◆ **Exercise instructions**:
Shift the coordinates in the material's answers by adding 92 to every number. Write out again the material from the line with "You are a computer-use" to the line with "(x=371, y=253)", both lines included, with the requests unchanged and the pictures left out.

◆ **Exercise inputs**:
━━━━━━━━━━━━━━━━━━━━━━━━━━━━━━

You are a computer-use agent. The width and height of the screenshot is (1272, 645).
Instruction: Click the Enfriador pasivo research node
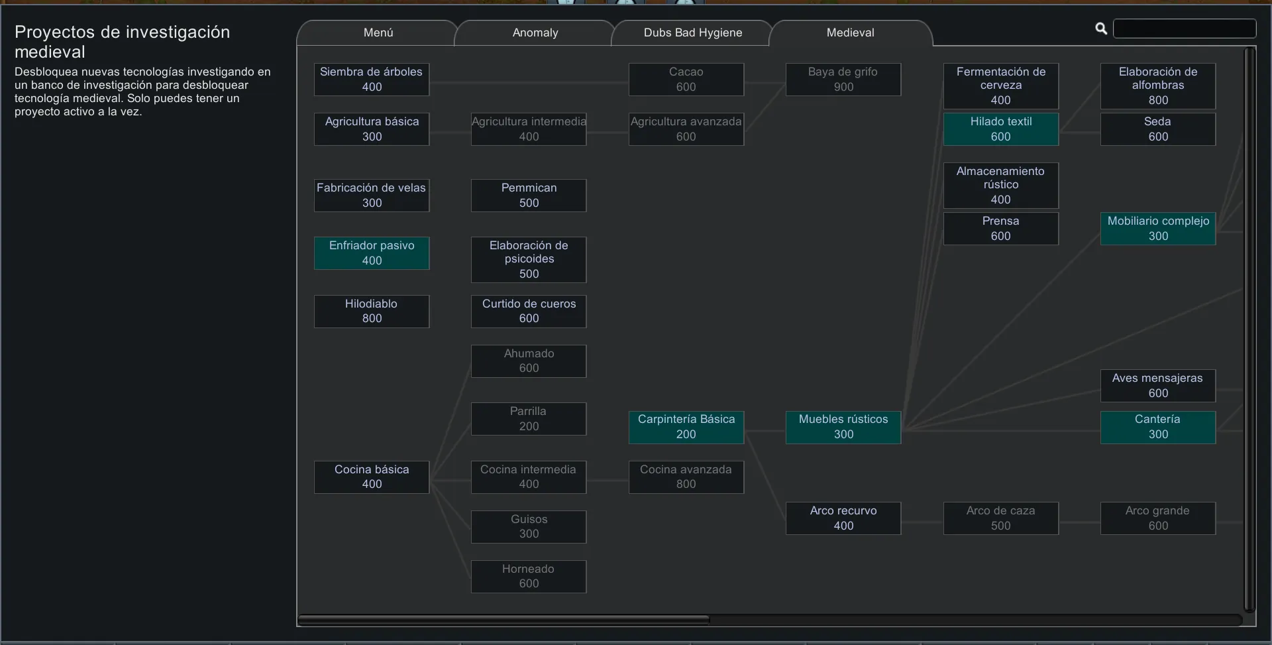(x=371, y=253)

━━━━━━━━━━━━━━━━━━━━━━━━━━━━━━

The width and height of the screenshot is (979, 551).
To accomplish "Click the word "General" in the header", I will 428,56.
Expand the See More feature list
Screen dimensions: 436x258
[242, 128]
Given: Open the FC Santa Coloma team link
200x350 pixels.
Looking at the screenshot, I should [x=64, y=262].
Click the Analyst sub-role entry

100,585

━━━━━━━━━━━━━━━━━━━━━━━━━━━━━━

◆ **Task result**:
You are a computer-use agent. The width and height of the screenshot is (1272, 645).
Instruction: Click the Enfriador pasivo research node
(x=463, y=345)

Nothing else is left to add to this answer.